## Begin ITEMS

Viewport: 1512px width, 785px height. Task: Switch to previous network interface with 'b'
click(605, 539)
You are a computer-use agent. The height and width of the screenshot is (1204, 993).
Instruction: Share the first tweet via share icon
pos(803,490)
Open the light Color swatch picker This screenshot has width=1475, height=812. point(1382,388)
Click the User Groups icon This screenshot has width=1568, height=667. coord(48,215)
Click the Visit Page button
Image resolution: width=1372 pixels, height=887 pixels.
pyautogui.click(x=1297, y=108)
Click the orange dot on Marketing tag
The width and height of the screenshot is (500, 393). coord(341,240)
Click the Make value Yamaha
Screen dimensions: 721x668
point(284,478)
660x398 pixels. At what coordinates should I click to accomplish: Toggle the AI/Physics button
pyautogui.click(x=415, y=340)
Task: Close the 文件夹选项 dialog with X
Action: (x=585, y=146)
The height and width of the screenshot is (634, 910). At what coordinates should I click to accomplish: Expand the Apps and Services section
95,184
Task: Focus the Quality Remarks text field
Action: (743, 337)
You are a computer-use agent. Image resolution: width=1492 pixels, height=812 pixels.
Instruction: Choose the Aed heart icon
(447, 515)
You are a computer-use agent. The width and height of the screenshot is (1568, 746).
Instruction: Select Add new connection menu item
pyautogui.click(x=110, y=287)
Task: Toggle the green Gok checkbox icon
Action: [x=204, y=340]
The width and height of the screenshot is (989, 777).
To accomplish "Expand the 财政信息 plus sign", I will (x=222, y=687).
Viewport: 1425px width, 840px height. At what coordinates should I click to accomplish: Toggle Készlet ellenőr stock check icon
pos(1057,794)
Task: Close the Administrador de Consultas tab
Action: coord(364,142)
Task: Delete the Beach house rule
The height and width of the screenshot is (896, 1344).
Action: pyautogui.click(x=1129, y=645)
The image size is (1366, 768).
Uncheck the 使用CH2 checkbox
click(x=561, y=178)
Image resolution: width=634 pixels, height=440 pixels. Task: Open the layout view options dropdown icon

## End ITEMS

**WORK REQUIRED:** Copy out the items word for word, from the line containing "Click the Make value Yamaha" through the line containing "will (x=222, y=687).", both lines included.

**SOLUTION TO THIS PROBLEM:**
Click the Make value Yamaha
Screen dimensions: 721x668
point(284,478)
660x398 pixels. At what coordinates should I click to accomplish: Toggle the AI/Physics button
pyautogui.click(x=415, y=340)
Task: Close the 文件夹选项 dialog with X
Action: (x=585, y=146)
The height and width of the screenshot is (634, 910). At what coordinates should I click to accomplish: Expand the Apps and Services section
95,184
Task: Focus the Quality Remarks text field
Action: (743, 337)
You are a computer-use agent. Image resolution: width=1492 pixels, height=812 pixels.
Instruction: Choose the Aed heart icon
(447, 515)
You are a computer-use agent. The width and height of the screenshot is (1568, 746).
Instruction: Select Add new connection menu item
pyautogui.click(x=110, y=287)
Task: Toggle the green Gok checkbox icon
Action: [x=204, y=340]
The width and height of the screenshot is (989, 777).
To accomplish "Expand the 财政信息 plus sign", I will (x=222, y=687).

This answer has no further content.